1. <li id="egwb6"></li>

      <div id="egwb6"><span id="egwb6"><u id="egwb6"></u></span></div>
      <div id="egwb6"><strike id="egwb6"><kbd id="egwb6"></kbd></strike></div>

      <thead id="egwb6"></thead>

          1. 2019-05-31 | Yi Wu:On Building Generalizable Learning Agents



            Despite the recent practical successes by deep reinforcement learning (DRL), one critical issue for existing DRL works is generalization. The learned neural policy can be extremely specialized to the training scenarios and easily fail even when the agent is tested in a scenario slightly different from the training ones. In contrast, humans have the ability to adapt its learn skills to unseen situations easily without further training. Such generalization challenge indicates a fundamental gap towards our ultimate goal of building agents with artificial general intelligence (AGI).


            This talk presents progresses on this challenge. We found one of the solutions is to enable the learning agents with long-term planning abilities.
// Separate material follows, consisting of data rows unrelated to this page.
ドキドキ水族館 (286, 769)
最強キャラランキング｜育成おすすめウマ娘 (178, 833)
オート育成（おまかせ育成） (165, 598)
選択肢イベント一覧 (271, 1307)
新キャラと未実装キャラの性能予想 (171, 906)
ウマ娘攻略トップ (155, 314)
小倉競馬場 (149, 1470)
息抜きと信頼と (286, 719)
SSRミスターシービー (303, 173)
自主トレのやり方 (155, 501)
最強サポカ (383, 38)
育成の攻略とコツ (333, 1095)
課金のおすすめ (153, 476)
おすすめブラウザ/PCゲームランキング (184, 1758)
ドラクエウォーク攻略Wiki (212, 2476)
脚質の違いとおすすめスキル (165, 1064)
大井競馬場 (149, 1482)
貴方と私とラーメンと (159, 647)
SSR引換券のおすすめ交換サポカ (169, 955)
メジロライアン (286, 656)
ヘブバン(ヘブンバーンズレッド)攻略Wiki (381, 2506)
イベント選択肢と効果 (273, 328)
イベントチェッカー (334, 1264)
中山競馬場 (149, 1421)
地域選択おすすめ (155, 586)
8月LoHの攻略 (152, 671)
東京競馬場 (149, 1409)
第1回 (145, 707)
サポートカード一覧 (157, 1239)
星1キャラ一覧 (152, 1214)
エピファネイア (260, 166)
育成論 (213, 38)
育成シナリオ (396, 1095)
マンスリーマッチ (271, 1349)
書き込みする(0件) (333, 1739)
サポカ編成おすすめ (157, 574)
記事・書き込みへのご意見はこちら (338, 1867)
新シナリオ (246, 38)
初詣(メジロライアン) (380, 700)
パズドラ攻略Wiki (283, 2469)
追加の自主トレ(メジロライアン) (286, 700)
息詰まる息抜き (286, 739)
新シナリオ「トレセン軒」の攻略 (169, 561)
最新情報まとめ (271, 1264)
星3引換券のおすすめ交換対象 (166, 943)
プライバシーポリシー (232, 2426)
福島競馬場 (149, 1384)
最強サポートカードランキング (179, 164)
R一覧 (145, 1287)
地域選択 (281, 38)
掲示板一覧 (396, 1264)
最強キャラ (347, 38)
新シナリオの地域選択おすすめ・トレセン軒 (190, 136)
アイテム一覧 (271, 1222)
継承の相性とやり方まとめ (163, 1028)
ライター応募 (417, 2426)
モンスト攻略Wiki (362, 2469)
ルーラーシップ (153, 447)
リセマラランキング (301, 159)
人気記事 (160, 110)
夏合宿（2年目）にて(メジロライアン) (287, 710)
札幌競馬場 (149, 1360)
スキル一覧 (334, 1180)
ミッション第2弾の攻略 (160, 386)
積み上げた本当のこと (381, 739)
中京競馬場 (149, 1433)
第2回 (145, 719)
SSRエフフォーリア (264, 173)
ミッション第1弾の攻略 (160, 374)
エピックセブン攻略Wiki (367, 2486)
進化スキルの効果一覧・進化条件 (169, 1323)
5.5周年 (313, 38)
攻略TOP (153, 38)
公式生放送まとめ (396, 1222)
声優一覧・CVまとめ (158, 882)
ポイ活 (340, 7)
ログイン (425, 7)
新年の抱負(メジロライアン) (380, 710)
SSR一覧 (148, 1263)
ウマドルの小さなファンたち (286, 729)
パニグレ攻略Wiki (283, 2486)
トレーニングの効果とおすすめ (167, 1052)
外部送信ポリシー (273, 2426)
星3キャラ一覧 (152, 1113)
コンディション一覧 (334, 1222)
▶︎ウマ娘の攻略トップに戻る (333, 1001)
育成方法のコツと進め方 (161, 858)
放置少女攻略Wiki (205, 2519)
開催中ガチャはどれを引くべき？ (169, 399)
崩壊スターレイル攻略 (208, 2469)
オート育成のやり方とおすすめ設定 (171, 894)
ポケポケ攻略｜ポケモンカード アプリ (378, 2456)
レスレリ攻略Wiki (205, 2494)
We first describe why an agent with a simple feed-forward policy fails to generalize well even on simple tasks, and then propose plannable policy representations on both fully observable and partially observable settings. We empirically show that by simply augmenting those conventional neural agents with our proposed planning modules, the generalization performances can be significantly improved on a variety of tasks, including real-world applications in both language and vision domains.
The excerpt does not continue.